> [Travail demandé]
#1 Recopiez fidèlement le passage du texte sur le 7 Octobre qui va de « De plus, enlever » jusqu'à « du 25 Octobre). ».
#2 Dans le texte sur le 7 Octobre, quelle source est indiquée pour l'interview des étudiants de l'Université de Tel Aviv ?
::: Extrait du texte
Au-delà d’une lecture symbolique des événements de Sim’hat Torah, ce 7 Octobre, lecture déjà fortement chargée de sens, au-delà de cette lecture, les faits parlent par eux-mêmes, et sont inédits à divers niveaux, en tous les cas même inconnus depuis la Shoah.
Assassiner en masse plus de 1000 civils dans une fête régionale et dans les villages, tuer des bébés, les brûler, vider des villages en tuant leurs habitants, semblaient être des actes oubliés aujourd’hui, premier acte inédit.
De plus, enlever plus de 200 innocents pour les garder en otages contre des représailles, est un 2ème acte barbare, qui sépare les familles.
Enfin, ce n’est pas l’armée d’une nation ennemie qui a agi, mais une faction terroriste qui ne représente pas un peuple précis. Ces trois dimensions, inédites, donnent déjà un caractère particulier à cette attaque si brutale. Mais au-delà de ces 3 facteurs, c’est l’identité de la victime qui est la plus significative. Il ne s’agit pas d’attaquer les Israéliens, mais ce sont les Juifs qui sont visés, comme pendant la Shoah.
Dans une longue interview avec des étudiants de l’Université de Tel Aviv, généralement gauchistes, organisateurs de manifestations contre Netanyahou, les jeunes reconnaissent : « Ce ne sont pas les Israéliens qu’ils attaquent, mais ce sont les Juifs qu’ils veulent éradiquer » (Le Monde du 25 Octobre).
::::::
::: Données recueillies
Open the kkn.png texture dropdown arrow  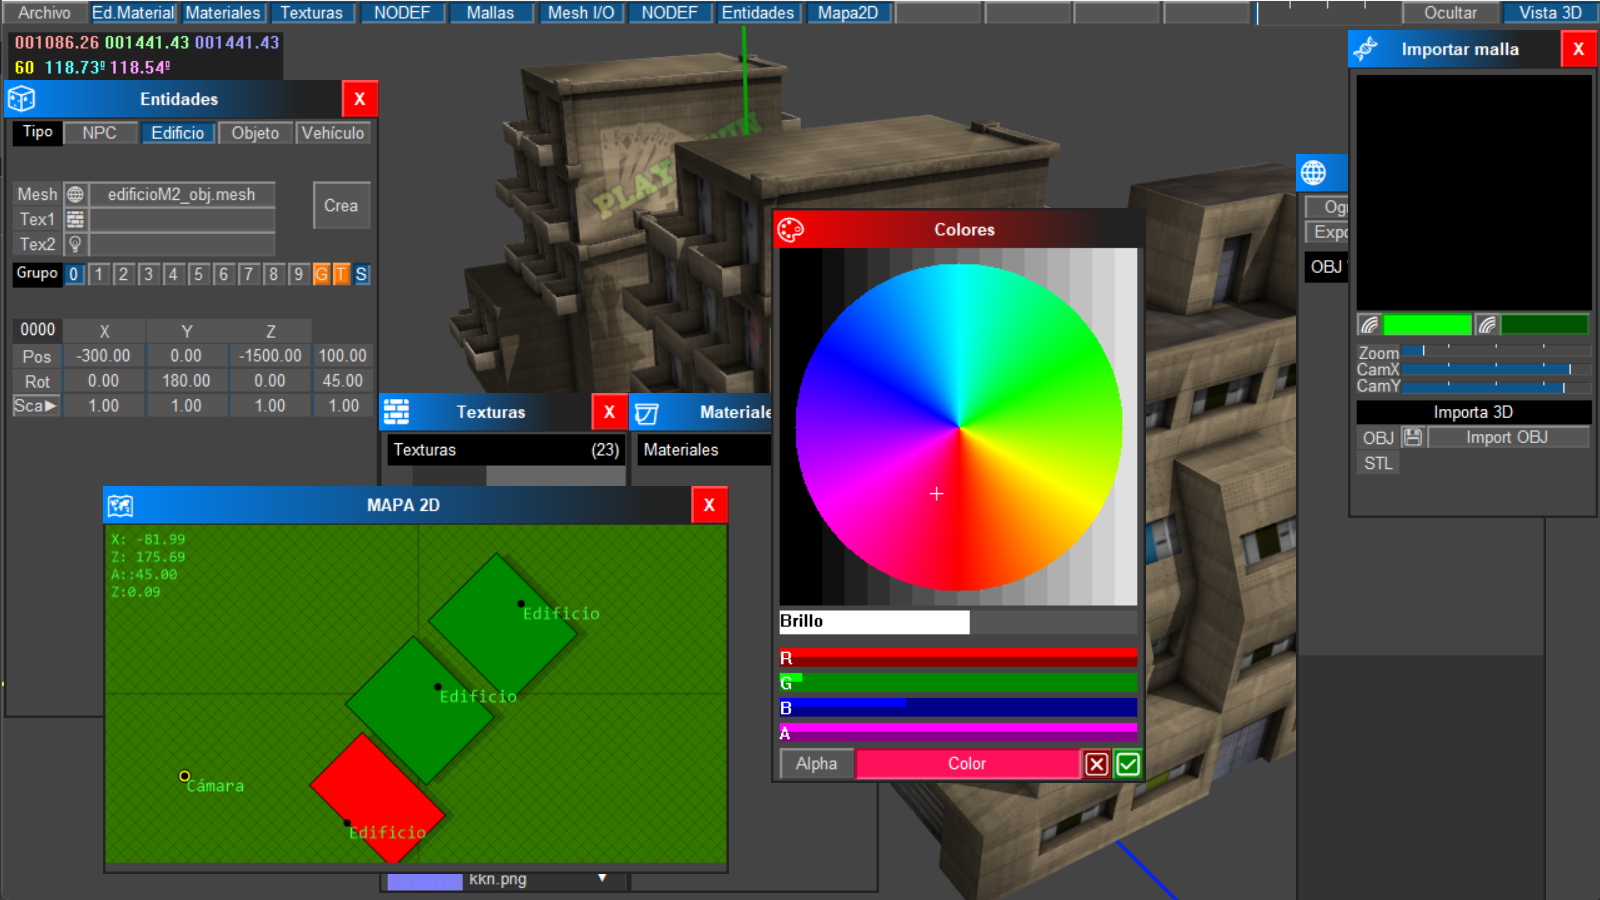point(602,878)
::::::
> [Réponses successives]
#1
De plus, enlever plus de 200 innocents pour les garder en otages contre des représailles, est un 2ème acte barbare, qui sépare les familles.
Enfin, ce n’est pas l’armée d’une nation ennemie qui a agi, mais une faction terroriste qui ne représente pas un peuple précis. Ces trois dimensions, inédites, donnent déjà un caractère particulier à cette attaque si brutale. Mais au-delà de ces 3 facteurs, c’est l’identité de la victime qui est la plus significative. Il ne s’agit pas d’attaquer les Israéliens, mais ce sont les Juifs qui sont visés, comme pendant la Shoah.
Dans une longue interview avec des étudiants de l’Université de Tel Aviv, généralement gauchistes, organisateurs de manifestations contre Netanyahou, les jeunes reconnaissent : « Ce ne sont pas les Israéliens qu’ils attaquent, mais ce sont les Juifs qu’ils veulent éradiquer » (Le Monde du 25 Octobre).

#2 Le Monde du 25 Octobre.